* **Required work**:
Once you find the line with "Given: Switch to the Properties tab" in the data that follows, repeat it and every line after it exactly, through the line with "Screen dimensions: 1045x559".

** Opening Supplied records block **

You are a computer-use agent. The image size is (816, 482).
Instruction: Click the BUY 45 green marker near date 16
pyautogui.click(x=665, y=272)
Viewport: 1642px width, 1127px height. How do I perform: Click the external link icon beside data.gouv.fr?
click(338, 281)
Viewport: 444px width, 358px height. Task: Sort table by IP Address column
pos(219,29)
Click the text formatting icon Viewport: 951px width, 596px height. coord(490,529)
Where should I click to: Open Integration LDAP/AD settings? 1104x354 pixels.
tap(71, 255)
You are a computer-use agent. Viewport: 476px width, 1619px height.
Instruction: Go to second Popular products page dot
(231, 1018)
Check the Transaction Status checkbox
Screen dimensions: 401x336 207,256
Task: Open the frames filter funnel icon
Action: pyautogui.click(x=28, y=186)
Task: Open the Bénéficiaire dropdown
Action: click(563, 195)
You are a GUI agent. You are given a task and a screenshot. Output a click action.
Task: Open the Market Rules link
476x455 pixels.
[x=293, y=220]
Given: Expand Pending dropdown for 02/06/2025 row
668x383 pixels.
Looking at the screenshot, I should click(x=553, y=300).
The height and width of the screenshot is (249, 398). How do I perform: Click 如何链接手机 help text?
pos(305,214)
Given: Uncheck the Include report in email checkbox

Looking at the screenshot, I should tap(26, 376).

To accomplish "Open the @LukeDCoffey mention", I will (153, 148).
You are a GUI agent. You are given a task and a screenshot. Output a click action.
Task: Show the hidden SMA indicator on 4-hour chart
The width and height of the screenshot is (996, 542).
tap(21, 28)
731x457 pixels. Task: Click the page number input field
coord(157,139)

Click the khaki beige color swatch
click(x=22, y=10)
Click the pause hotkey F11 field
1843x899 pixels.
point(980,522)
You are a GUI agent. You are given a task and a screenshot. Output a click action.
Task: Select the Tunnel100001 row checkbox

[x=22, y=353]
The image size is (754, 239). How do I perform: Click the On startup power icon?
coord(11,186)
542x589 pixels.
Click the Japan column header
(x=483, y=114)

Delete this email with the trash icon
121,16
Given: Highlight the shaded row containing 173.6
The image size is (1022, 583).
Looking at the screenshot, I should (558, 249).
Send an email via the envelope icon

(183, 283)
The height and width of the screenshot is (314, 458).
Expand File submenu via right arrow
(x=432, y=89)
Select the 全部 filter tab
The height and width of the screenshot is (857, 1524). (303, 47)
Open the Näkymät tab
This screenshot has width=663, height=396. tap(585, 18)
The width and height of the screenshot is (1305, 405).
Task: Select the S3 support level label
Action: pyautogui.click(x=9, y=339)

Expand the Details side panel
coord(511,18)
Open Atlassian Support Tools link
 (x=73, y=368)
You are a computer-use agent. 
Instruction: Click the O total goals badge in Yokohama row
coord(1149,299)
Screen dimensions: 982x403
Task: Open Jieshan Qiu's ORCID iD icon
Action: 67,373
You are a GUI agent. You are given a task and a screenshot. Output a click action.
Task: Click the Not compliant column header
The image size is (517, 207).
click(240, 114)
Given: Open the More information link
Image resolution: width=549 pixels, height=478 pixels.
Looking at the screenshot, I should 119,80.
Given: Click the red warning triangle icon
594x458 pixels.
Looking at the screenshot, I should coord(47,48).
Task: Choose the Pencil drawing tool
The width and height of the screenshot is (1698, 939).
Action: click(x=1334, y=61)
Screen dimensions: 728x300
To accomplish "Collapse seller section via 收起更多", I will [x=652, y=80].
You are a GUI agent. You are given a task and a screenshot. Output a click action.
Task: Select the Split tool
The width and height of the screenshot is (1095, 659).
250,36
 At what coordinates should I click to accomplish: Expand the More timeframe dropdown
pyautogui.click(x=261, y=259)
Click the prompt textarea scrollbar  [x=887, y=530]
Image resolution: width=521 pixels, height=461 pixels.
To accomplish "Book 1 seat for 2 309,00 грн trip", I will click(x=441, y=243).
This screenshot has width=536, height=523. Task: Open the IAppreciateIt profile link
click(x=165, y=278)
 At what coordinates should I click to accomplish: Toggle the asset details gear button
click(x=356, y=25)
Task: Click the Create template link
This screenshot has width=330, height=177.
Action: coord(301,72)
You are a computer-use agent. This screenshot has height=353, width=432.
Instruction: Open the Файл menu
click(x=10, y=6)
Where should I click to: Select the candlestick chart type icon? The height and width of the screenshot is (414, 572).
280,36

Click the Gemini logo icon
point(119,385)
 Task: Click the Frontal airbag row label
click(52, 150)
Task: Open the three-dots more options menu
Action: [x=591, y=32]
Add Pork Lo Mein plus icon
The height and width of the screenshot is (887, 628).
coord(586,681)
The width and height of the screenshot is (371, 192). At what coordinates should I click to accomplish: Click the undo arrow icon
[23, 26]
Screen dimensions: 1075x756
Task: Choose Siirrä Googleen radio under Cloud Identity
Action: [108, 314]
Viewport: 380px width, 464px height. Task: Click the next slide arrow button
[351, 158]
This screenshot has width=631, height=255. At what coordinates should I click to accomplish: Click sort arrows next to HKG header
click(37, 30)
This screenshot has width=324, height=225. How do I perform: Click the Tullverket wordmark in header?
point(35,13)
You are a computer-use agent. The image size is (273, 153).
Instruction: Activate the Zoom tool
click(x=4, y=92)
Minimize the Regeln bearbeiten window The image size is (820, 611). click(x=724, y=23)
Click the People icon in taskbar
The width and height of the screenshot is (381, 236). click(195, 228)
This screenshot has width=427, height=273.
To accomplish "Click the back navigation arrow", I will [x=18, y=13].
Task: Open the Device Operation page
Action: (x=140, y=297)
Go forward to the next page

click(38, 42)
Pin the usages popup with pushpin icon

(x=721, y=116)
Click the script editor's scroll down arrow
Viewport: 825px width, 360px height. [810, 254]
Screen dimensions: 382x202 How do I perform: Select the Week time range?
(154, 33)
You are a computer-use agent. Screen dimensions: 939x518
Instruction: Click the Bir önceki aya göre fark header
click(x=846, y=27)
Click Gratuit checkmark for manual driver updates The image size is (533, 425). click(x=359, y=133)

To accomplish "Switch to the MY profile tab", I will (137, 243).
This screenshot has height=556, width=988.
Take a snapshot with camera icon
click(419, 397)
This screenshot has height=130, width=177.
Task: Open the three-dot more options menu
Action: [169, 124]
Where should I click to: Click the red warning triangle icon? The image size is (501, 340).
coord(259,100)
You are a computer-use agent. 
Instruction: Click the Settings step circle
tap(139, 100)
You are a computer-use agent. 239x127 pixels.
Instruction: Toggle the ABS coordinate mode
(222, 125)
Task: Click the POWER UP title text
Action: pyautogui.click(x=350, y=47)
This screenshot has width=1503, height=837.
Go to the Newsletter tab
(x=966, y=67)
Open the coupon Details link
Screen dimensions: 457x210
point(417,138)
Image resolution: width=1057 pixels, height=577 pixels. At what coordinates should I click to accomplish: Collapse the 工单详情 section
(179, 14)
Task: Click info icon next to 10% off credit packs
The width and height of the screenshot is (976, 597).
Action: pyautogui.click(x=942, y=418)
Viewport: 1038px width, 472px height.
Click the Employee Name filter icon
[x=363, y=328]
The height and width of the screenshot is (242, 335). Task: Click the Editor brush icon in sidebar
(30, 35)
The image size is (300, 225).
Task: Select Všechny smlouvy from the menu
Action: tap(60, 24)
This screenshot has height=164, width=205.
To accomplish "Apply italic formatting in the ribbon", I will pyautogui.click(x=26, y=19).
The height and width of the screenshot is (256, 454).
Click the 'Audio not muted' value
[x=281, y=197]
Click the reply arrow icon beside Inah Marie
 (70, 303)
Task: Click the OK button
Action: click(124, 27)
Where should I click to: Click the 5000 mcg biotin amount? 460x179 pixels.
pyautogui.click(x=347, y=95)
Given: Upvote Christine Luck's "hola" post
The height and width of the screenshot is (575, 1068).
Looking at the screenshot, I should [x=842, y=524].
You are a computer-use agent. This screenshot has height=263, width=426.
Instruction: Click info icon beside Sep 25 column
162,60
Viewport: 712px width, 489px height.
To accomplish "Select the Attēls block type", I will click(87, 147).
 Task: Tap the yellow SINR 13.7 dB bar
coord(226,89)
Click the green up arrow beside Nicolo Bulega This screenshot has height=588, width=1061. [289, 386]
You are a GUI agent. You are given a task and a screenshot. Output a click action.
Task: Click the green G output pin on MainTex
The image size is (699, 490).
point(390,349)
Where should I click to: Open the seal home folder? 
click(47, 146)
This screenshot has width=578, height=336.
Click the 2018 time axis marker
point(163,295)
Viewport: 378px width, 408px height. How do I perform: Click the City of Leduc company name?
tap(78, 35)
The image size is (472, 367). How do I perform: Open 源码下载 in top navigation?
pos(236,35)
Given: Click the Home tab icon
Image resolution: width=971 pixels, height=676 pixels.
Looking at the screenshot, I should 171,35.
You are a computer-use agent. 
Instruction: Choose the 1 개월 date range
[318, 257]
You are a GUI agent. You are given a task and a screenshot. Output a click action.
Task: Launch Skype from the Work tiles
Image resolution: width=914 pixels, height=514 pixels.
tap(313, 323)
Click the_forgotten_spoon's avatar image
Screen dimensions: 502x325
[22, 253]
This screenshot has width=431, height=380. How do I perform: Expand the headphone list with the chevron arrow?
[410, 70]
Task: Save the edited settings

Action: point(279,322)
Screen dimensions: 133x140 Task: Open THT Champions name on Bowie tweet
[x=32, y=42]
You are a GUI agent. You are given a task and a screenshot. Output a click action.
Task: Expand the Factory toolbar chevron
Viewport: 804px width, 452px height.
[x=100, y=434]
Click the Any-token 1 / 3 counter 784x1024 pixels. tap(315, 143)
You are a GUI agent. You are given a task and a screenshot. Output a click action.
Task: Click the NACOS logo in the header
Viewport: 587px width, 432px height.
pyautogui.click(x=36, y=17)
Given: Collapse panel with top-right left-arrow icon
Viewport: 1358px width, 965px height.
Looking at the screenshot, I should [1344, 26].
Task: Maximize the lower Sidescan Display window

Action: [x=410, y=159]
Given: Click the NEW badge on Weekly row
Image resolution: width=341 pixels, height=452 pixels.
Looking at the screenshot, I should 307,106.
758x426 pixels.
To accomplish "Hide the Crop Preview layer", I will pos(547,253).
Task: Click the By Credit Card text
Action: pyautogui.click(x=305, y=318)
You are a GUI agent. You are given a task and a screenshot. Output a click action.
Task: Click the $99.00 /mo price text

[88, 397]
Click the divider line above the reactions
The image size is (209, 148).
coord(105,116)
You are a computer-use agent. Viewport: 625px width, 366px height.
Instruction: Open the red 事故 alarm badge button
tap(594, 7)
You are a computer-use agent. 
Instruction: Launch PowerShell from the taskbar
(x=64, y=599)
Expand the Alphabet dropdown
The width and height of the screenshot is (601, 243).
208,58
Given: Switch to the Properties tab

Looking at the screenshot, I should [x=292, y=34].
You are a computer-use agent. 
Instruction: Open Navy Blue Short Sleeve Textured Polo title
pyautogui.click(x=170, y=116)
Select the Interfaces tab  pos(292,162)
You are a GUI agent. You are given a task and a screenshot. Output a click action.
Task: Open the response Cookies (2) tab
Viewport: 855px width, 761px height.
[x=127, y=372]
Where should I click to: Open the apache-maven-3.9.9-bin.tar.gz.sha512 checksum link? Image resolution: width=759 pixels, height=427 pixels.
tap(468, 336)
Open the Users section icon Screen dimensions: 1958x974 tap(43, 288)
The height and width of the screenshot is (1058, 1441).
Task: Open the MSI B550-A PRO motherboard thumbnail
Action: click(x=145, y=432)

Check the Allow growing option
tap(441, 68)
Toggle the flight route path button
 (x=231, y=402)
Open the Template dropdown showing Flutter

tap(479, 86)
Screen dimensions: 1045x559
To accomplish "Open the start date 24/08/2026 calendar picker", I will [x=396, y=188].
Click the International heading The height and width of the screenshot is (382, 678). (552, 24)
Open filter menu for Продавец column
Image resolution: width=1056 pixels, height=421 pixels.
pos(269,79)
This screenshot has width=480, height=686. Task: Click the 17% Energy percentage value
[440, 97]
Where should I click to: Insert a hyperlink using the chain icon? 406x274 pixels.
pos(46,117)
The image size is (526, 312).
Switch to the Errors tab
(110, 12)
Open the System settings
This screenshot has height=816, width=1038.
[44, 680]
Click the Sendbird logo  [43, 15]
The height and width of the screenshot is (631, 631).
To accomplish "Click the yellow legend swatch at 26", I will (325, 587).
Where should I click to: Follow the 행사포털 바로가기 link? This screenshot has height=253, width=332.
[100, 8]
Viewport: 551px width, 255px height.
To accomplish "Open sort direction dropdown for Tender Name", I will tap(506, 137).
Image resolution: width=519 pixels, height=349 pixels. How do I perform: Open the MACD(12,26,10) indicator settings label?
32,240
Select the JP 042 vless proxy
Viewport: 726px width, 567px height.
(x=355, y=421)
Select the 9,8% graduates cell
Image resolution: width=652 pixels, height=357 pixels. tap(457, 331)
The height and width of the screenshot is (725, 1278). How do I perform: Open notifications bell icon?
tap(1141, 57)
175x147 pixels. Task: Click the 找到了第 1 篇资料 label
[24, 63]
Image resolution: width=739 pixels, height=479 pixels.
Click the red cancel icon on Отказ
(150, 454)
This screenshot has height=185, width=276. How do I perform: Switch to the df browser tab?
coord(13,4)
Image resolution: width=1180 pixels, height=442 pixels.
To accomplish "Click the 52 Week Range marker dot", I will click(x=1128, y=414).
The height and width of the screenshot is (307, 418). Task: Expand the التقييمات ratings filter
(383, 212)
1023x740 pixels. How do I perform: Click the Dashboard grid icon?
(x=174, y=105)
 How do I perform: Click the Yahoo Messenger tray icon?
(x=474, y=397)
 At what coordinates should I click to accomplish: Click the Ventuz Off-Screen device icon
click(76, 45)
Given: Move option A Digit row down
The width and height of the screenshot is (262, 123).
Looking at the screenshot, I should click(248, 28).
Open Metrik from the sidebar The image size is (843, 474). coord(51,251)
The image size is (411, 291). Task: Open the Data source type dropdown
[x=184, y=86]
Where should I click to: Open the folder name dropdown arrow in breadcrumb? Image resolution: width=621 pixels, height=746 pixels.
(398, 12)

** Closing Supplied records block **

* **Result of the exercise**:
Given: Switch to the Properties tab

Looking at the screenshot, I should [x=292, y=34].
You are a computer-use agent. 
Instruction: Open Navy Blue Short Sleeve Textured Polo title
pyautogui.click(x=170, y=116)
Select the Interfaces tab  pos(292,162)
You are a GUI agent. You are given a task and a screenshot. Output a click action.
Task: Open the response Cookies (2) tab
Viewport: 855px width, 761px height.
[x=127, y=372]
Where should I click to: Open the apache-maven-3.9.9-bin.tar.gz.sha512 checksum link? Image resolution: width=759 pixels, height=427 pixels.
tap(468, 336)
Open the Users section icon Screen dimensions: 1958x974 tap(43, 288)
The height and width of the screenshot is (1058, 1441).
Task: Open the MSI B550-A PRO motherboard thumbnail
Action: click(x=145, y=432)

Check the Allow growing option
tap(441, 68)
Toggle the flight route path button
 (x=231, y=402)
Open the Template dropdown showing Flutter

tap(479, 86)
Screen dimensions: 1045x559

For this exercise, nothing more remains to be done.